言葉ひとつで息子に番組を棄権させ、さらには外国のレーベルに移籍させられるものなのか。

よっぽどの権力者でないと成し得ない横暴だけど──

遥風の父親って、一体何者なのだろうか、と。


けれど、その正体が式町睦であるならば、話は別だ。


参加者の合否に深く関わる番組関係者。

芸能界にも顔が広い重鎮。

グローバルで活躍していたからこそ、海外にもコネクションはきっと有り余るほどあるのだ。

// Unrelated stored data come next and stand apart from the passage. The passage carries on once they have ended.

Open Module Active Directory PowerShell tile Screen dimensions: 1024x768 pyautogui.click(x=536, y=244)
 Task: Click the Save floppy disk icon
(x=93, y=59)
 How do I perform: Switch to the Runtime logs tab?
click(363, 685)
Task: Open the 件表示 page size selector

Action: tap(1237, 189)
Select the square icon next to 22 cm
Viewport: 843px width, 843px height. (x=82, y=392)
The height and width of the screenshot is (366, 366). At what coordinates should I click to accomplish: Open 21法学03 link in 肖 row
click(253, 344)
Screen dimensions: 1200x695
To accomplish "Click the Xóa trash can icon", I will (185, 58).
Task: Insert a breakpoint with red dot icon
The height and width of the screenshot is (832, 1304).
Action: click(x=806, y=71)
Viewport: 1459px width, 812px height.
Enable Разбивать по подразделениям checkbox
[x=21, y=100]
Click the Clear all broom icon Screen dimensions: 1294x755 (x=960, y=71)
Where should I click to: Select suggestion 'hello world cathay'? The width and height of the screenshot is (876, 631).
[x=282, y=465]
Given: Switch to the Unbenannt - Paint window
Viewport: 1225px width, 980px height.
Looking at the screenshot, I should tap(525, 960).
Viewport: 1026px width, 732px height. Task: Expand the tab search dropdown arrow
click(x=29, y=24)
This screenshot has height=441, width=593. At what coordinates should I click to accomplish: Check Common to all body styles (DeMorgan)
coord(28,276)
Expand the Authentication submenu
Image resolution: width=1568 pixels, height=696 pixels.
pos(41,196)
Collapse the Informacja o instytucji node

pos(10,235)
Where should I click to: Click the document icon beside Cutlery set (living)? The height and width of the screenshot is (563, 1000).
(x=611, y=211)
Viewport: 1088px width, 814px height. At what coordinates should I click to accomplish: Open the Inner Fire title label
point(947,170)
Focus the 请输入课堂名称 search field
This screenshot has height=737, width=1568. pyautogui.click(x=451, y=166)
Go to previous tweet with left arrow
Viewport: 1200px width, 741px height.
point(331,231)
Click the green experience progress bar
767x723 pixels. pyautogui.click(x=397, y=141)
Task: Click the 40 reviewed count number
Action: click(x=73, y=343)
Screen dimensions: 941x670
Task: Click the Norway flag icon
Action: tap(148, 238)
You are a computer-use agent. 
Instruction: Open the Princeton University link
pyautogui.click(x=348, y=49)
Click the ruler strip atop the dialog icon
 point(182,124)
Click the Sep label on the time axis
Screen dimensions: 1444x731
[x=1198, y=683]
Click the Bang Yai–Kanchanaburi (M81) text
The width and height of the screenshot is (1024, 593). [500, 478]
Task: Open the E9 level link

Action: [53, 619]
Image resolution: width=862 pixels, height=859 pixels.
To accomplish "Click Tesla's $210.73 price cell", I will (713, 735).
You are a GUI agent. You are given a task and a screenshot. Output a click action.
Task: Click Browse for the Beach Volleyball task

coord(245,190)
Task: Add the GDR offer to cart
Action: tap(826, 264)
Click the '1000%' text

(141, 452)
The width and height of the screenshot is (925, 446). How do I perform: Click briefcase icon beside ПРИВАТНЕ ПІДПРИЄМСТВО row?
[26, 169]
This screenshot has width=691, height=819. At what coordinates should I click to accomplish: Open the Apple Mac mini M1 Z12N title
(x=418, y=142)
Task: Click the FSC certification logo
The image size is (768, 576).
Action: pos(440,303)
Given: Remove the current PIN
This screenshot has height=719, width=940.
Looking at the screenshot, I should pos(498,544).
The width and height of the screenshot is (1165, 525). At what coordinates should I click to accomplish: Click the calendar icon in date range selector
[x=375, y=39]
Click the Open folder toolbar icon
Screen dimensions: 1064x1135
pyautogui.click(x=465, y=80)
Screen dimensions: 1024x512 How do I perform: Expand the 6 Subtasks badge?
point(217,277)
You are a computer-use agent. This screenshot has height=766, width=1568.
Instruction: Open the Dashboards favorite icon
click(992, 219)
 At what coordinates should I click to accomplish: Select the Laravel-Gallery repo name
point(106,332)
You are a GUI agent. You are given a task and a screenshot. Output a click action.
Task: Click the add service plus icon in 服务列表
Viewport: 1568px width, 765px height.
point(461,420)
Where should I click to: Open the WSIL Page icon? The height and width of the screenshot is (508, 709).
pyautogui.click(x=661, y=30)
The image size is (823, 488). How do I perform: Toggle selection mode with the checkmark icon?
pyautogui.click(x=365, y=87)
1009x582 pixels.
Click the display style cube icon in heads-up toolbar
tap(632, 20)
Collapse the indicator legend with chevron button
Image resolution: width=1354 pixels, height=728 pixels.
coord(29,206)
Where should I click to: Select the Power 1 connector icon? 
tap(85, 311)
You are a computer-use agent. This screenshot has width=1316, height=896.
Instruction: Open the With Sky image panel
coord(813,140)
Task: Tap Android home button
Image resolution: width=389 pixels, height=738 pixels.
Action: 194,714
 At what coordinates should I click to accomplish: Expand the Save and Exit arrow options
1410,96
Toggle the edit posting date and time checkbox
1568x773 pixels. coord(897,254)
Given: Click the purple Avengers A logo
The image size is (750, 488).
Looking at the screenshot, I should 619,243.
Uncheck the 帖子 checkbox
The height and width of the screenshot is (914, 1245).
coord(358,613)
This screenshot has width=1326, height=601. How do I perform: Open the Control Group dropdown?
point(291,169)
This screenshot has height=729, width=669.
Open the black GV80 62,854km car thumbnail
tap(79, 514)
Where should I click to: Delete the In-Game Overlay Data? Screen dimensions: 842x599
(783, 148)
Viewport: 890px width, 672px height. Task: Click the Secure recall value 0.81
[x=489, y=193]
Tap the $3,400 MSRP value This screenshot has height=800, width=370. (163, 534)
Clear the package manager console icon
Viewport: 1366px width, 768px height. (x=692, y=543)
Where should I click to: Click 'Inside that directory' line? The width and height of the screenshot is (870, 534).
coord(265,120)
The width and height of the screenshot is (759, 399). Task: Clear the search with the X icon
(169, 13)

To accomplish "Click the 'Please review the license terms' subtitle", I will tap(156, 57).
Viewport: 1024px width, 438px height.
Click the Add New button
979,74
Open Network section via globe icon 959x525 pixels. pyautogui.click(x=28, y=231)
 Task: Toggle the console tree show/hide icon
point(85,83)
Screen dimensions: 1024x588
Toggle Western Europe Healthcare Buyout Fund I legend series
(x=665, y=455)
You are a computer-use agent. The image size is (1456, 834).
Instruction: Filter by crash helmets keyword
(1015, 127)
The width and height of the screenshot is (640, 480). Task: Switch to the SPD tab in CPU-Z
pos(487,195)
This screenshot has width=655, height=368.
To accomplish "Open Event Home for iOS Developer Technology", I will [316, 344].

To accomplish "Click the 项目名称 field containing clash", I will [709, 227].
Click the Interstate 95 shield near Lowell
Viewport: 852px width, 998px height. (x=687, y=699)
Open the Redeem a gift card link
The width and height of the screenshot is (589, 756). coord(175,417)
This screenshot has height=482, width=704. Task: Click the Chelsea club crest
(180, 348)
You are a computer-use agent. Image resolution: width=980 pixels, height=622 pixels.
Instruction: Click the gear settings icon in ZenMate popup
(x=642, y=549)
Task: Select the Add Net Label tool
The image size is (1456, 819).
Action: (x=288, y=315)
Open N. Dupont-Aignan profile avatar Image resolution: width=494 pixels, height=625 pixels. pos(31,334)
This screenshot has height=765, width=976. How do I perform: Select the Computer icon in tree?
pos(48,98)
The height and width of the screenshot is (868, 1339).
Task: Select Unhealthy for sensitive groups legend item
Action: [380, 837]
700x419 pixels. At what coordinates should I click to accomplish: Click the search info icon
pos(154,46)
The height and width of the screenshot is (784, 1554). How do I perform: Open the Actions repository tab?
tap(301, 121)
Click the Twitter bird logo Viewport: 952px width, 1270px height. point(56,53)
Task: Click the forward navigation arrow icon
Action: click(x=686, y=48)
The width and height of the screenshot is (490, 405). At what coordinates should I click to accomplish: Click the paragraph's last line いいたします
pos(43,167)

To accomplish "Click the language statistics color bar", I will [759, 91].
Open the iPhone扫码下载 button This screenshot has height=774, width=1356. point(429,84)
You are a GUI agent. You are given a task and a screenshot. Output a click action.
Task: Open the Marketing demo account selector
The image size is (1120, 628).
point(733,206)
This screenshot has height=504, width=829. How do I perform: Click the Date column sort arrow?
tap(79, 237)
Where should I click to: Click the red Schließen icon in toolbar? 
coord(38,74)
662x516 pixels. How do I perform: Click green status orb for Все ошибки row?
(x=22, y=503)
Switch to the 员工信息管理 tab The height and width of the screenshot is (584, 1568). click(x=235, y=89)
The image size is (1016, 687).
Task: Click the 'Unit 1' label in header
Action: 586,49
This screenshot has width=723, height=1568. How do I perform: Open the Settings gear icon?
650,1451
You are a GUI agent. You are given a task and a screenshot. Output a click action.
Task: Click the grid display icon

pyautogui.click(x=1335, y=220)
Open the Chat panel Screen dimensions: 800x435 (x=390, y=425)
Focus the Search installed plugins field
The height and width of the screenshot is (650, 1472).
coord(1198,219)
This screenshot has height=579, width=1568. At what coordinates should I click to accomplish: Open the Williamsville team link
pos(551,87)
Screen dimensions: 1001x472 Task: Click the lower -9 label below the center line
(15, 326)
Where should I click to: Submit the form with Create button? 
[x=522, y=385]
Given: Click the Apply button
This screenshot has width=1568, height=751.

逆に、ここまでヒントが出ていたのに、何故もっとはやく気づけなかったのか。


衝撃から抜け出せない私の耳に、ドアの隙間から、彼らの会話が漏れ聞こえてくる。


「黒羽仙李はそんな表現はしないと、何回言えば分かる?」


そんな落ち着いた静かな声音は、睦のものだろう。

まるで諭すようにも聞こえるその言葉の奥には、ゾッとするような狂気が滲んでいた。


「自信の裏にも闇を抱えた、もっと切羽詰まった表現をしろ。二次審査の時の感覚はどうした。もう一回だ、立て」

「……うっせぇな、もう限界だって……」


弱々しく溢れた、遥風の反発。

その言葉が落ちきる前に──


ガンッ、と鈍い衝撃音。


な、何っ……!?


慌ててドアの隙間から覗き込むと──

睦が、遥風の身体を思い切り蹴り上げているところだった。


「ぐっ……!」


苦しげに顔を歪める遥風。

その凄惨な光景に、思わず声が出そうになって、慌てて抑える。

そのまま睦は、体勢を崩した遥風の髪を乱暴に掴み、上を向かせた。


「立て」


もう一度、静かに、命令のように。

氷のように冷たい双眸が、射抜くように遥風を見下ろす。


「俺が、仙李を過去の栄光にしないために、どれだけ努力してると思ってる?彼を再来させられるのは──

遥風、お前しかいないって言うのに」


そこで言葉を切ると、再びスタジオに鈍い音が走る。

睦が、思い切り遥風を壁際に叩きつけたのだ。


「……っは……、骨折る気かよ……」


行きすぎた痛みのせいか、苦笑にも近い言葉を吐き捨てる遥風。

乱れて落ちた前髪で、その目元の表情は窺えない。


そんな彼を見下ろす睦の目の色には、痛いほどに見覚えがあった。

自分の理想を押し付けるためには、実の子の心も体も壊すことを厭わない──

そんな、人間の欲と狂気をない混ぜにした醜い色。


私の亡き母親と同じ──『夢』に囚われたままの大人の目だ。